Happens to some Late model Emission engines that have been not run for a long time.(I.E.> A new car on the lot for months looking for a buyer!)


----------



## lisatw151 (Sep 8, 2004)

Okay...just got back from a weekend trip to Atlanta. It's still doing the headlight flash thing. Also noticed for the first time, that while cruising down the highway, the volume level on the stereo would occassionally drop to 0 all by itself. I guess a trip to the dealership is in order. And I run premium in it. I know very little about cars, but this all seems electrical.


----------



## BLACKTHUNDERGTO (Sep 22, 2004)

I know what all u peeps r sayin about dealerships. However, their butts are on the line with GM if they screw up. Also dont give them a reason to void you warrenty as long as its covered you sould most def utilize it. Anything other than brakes and windshield wipers should be covered!


----------



## boschxpert (Nov 24, 2004)

is your gto manual, or auto?


----------



## lisatw151 (Sep 8, 2004)

Manual.
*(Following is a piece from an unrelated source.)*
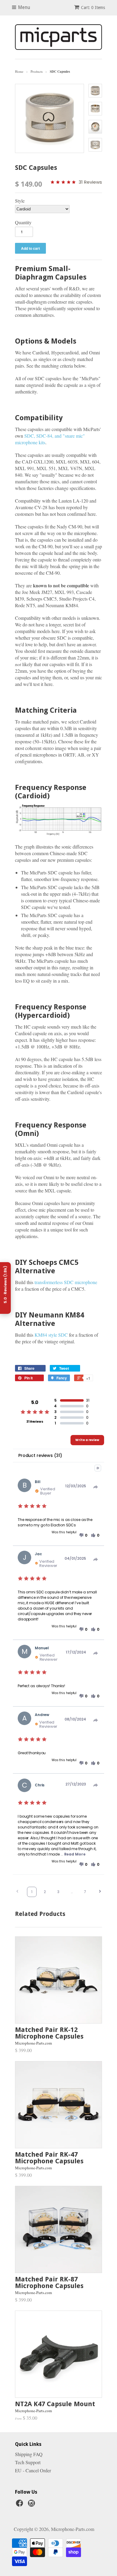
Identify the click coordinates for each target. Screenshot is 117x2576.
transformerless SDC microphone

And now having had the car for almost 6 months, it's still doing the 'headlight' thingy. Haven't had any more problems with the stereo.


----------



## lisatw151 (Sep 8, 2004)

Oh and... I had the dealership check for whatever it is the headlights are doing and of course, they couldn't reproduce it, even with detailed instructions on how to do so. That figures. Guess I'm gonna have to take it down there at 6:30 in the morning when it's still dark and do it for them.


----------



## RED68GTO (Nov 1, 2004)

Kinda sounds like a tranny problem to me, maybe torque converter not unlocking fast enough when coming to a stop, and making the engine want to stop before it disengages( kinda like stopping in a manual and stepping on the clutch too late)

good luck at the dealer


----------



## boschxpert (Nov 24, 2004)

lisatw151 said:


> Manual. And now having had the car for almost 6 months, it's still doing the 'headlight' thingy. Haven't had any more problems with the stereo.


it sounds to me like a loose connection, check your battery cables and make sure they are tight, everything electrical gets its power from that source, computer, radio, headlights, sounds like they are all related problems, allso check ground cables, and straps


----------



## kevracer (Sep 27, 2004)

*good luck with electrical*

Good Luck with your electrical problem; I had a Cadillac Catera that was cursed with a headlight problem; took them seven visits to clear that up.


----------



## GasTiresandOil (Aug 2, 2004)

Your electrical problems are going to be linked back to a grounded BCM (body control module). It is found behind the glove box. There should be a TSB for this so please just take it back to your dealership and tell them your problems.


----------



## lisatw151 (Sep 8, 2004)

Actually, it's quit doing it for now. ???? I'm at a loss. But if it starts again, I will take it down there either early in the morning or in the evening after it gets dark so I can reproduce it for them. I'll have them check that TSB. Thanks!!!


----------



## westell (Oct 4, 2004)

This may or may not be part of what you're seeing, but I can relate it to my SS Camaro LS1 and the forum I belong to for it.

When you take your foot off the throttle, or engage the clutch, the computer will turn off the injectors, which are electric, when foot goes back on throttle, injectors back on. Some of what you may be seeing in dimming of electrical system may be this anomole. I know on cold start up I see a little of this dimming back and forth in my green windows and face of stereo.

I know I can feel the injectors shut off on deaccel and feel it as you describe.

The LS1's in the SS Camaros and maybe GTO's too, would leave enough unburned fuel in the combustion chamber, so that when you got back on the gas in heavy deaccel / accel situations you got a fireball out the tailpipes  Saw several VDO's proving this, as many of us did not believe it happened.

One of the heaviest "drags" on the electrical is your A/C compressor, and in GM's I've always noticed a slight "dimming" of the headlights when compressor kicked on/off. GTO is no exception and see it regularly.

Sorry for not more of a technical explanation and hope I didn't bastardize what's going on here. 

Keep us posted as I'm so used to this with the SS and now the goat, that I wasn't going to bother posting it. Now, as far as tach going to 0 rpm's - I've not experienced that. :confused but I agree the car may feel like it's going to stall giving you that split second of WTF is going on here. It is more pronounced in this goat than the SS


----------